Pelos, plumas y fibras
Vamos a montar la caña, unir el jig a la línea y lanzarlo allá donde nuestra intuición nos sugiere que hay un pez. En primer lugar, hay que decir que para pescar con este tipo de jigs en la modalidad de lanzado no necesitamos un equipo sustancialmente diferente al que utilizamos con el resto de señuelos utilizados para pescar a spinning. La longitud de la caña, las dimensiones y características del carrete y el multifilamento empleado como línea principal no tienen por qué dejar de ser los mismos que para el resto de situaciones del lance ligero, y únicamente habría que considerar dos recomendaciones en relación a la caña. Por un lado que esté dentro del rango de acción de pesos que pretendemos lanzar (lo más usual va de los 14 a los 85 gramos) y por otro que presente algo de rigidez en su tramo superior. Las cañas excesivamente blandas hacen que perdamos a menudo el control del jig al accionarlo en base a tirones, y que realmente sea éste el que mande sobre la caña y no a la inversa.

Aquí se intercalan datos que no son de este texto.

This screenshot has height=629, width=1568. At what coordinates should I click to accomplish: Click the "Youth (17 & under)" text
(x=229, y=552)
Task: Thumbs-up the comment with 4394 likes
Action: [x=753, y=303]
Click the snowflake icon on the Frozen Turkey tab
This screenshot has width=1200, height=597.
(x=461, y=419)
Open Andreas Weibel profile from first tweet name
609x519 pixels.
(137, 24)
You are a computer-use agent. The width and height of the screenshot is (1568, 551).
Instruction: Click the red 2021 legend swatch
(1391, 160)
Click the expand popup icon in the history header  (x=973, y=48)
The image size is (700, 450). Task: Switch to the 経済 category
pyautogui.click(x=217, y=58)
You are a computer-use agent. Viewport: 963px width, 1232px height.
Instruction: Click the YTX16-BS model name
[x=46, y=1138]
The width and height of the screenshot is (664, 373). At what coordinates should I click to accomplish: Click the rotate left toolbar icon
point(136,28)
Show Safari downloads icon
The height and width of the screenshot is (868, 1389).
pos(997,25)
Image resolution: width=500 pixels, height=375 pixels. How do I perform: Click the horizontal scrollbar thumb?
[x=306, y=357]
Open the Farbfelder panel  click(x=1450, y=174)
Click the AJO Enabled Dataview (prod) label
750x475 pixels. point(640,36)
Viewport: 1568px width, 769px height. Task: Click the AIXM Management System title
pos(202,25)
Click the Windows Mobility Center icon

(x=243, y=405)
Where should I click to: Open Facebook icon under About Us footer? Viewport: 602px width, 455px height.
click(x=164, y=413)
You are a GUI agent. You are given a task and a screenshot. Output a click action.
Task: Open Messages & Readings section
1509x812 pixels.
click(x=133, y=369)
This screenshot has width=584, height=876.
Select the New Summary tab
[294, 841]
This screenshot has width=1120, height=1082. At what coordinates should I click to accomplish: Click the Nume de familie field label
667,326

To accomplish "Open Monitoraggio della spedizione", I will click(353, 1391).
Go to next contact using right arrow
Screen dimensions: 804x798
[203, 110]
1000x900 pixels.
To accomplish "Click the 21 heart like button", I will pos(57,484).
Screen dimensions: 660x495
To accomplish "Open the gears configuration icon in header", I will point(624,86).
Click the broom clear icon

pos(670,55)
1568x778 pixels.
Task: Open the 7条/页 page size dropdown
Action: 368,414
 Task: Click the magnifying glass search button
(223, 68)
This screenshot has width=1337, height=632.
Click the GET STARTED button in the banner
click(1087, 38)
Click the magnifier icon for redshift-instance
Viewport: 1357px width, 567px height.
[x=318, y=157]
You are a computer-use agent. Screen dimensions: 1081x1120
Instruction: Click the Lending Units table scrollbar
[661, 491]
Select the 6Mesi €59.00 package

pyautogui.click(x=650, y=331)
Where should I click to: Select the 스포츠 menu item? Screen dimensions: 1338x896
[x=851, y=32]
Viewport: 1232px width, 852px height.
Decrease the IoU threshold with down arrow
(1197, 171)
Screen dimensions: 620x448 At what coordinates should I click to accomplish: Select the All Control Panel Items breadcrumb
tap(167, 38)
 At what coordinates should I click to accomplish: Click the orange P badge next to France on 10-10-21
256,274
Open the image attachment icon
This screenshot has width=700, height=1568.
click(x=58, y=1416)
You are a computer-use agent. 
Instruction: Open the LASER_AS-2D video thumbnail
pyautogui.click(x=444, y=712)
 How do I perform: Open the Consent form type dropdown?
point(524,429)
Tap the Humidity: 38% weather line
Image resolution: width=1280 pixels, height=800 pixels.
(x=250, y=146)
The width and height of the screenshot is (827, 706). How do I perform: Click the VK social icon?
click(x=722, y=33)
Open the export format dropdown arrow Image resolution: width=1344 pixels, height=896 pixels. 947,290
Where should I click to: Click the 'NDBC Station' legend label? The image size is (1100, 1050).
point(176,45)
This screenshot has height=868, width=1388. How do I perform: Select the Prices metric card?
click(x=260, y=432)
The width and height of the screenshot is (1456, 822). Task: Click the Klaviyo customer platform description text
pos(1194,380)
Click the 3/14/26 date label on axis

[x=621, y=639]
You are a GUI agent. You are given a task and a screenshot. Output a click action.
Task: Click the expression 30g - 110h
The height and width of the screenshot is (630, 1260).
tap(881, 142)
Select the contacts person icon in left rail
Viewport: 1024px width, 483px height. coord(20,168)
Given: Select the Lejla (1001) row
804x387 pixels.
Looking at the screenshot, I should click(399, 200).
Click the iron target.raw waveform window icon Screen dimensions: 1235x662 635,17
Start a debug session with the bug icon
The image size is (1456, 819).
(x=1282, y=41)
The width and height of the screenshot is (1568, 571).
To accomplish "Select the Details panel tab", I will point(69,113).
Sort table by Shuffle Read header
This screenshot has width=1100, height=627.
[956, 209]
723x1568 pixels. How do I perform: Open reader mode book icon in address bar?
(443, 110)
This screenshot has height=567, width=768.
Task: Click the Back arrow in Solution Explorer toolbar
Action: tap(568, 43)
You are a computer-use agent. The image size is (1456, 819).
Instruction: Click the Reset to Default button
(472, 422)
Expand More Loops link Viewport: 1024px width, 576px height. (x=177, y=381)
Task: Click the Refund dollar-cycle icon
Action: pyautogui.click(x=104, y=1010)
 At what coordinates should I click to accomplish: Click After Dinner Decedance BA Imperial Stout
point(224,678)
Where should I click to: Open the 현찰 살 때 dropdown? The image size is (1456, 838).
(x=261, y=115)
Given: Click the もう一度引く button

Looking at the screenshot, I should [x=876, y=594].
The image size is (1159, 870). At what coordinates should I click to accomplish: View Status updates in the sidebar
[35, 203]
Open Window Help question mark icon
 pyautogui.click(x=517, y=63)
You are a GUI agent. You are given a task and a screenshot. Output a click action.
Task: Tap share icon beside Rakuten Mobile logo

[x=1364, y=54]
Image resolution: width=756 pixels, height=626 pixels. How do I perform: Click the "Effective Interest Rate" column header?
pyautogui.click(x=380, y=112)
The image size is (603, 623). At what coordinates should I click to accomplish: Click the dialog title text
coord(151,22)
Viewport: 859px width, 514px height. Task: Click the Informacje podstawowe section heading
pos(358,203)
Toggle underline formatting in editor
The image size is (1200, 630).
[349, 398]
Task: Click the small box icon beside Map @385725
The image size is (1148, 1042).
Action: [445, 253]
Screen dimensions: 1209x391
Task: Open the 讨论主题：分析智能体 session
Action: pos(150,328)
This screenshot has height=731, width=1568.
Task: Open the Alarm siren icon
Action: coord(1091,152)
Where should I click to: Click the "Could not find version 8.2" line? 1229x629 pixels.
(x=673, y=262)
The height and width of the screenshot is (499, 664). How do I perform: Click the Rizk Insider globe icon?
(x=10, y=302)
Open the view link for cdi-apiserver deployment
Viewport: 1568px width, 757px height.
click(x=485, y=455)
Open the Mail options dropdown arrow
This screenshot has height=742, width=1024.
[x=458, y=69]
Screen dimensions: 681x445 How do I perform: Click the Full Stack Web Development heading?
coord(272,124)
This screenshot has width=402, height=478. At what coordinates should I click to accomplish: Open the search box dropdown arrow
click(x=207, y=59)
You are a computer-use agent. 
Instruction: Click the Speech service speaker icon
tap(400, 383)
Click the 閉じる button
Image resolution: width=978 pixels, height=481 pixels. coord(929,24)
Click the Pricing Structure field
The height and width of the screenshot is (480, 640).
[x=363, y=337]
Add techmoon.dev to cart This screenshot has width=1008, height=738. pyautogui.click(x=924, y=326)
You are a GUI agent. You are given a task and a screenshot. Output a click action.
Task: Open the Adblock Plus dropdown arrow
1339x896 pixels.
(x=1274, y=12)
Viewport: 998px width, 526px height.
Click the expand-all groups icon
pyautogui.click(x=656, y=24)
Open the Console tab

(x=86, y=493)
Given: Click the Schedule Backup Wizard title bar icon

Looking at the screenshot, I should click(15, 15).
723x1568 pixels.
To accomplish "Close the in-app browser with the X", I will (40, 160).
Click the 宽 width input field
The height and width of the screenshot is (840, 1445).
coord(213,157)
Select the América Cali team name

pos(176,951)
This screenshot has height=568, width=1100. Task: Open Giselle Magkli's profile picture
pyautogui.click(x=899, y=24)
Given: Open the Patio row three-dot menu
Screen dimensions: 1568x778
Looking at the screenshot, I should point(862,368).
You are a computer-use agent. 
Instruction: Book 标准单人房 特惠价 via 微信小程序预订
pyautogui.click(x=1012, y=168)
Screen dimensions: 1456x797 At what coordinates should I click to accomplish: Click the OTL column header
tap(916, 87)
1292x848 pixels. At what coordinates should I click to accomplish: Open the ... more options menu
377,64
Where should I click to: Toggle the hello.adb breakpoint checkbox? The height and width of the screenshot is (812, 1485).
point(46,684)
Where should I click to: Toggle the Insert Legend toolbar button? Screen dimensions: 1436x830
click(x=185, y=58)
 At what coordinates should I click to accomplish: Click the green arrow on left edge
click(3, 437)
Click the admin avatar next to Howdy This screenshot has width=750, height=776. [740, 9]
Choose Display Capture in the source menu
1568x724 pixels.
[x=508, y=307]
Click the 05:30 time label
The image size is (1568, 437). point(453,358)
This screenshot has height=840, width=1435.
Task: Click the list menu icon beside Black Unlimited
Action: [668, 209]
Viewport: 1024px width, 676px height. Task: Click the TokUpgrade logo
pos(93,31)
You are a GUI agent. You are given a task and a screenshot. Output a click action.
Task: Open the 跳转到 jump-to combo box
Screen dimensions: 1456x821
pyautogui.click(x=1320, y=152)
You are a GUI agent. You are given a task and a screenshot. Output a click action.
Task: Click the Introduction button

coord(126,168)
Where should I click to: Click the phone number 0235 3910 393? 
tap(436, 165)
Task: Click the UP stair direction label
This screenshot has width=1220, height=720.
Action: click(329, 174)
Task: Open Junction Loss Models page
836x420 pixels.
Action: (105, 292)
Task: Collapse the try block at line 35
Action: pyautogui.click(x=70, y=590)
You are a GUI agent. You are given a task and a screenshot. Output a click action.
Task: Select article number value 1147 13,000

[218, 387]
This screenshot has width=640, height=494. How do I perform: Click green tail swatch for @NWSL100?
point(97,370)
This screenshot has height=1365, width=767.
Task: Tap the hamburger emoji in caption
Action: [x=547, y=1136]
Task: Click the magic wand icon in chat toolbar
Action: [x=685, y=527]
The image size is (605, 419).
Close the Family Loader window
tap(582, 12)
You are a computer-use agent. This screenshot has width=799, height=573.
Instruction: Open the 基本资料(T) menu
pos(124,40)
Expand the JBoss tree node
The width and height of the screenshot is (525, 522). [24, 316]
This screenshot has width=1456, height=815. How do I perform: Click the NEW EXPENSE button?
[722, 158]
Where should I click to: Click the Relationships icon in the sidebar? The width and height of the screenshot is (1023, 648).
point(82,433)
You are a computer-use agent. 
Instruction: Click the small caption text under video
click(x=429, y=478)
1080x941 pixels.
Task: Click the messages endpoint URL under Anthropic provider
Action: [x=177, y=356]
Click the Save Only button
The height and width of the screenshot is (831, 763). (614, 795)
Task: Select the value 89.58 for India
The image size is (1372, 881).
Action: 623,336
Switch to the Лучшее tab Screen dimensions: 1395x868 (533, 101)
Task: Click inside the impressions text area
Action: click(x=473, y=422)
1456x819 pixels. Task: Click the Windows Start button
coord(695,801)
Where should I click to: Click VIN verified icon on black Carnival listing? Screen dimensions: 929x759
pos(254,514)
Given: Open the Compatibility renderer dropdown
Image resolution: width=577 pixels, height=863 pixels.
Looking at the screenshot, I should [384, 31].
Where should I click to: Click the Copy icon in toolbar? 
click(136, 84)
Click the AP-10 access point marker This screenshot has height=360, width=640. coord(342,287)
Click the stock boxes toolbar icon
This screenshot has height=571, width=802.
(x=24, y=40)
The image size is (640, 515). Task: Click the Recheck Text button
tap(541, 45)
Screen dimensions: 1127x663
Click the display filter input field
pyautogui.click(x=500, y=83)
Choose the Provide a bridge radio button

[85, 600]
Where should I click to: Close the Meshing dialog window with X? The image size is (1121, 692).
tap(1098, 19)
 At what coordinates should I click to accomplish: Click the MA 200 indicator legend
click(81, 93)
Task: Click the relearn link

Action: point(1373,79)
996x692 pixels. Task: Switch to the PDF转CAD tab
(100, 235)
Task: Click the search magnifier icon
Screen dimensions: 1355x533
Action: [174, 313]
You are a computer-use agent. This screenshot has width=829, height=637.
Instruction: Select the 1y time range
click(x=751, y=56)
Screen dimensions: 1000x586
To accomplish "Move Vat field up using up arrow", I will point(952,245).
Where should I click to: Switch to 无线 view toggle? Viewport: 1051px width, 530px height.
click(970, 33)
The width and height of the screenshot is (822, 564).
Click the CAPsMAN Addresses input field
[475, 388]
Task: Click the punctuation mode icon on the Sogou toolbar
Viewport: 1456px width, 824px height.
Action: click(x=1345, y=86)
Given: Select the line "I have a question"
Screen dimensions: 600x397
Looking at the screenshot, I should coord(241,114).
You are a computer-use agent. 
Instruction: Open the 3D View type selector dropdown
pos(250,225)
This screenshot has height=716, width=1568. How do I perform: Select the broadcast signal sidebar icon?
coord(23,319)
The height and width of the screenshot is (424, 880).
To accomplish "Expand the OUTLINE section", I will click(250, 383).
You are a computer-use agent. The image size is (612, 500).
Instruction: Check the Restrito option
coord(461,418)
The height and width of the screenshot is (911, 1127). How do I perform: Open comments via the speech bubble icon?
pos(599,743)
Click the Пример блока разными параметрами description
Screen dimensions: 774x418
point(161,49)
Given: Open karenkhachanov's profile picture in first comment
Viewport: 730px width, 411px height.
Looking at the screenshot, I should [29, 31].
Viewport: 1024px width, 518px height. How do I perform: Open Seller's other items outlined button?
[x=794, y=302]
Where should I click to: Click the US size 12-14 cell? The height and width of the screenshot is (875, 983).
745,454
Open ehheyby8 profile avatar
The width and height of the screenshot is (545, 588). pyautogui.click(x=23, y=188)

Hasta aquí y con todo lo apuntado hemos pretendido dar una visión más o menos amplia y general de lo que implica el empleo de cabezas plomadas en la pesca con señuelos a lance ligero. Los jigs de pelo, pluma, vinilo o similares constituyen una alternativa más que valida a los señuelos nadadores más tradicionales e implican, a partir de su sencillez de montaje, una opción de manufactura propia y entretenimiento nada desdeñables en la tarea de mantener nuestra afición intacta aun cuando las vicisitudes nos alejan del mar. La versatilidad y eficacia que proporciona el empleo de estos jigs con toda clase de depredadores marinos está más que comprobada. Además son económicos y se prestan a la belleza. Buenos, bonitos y baratos, la triple “b”. ¿Quién da más?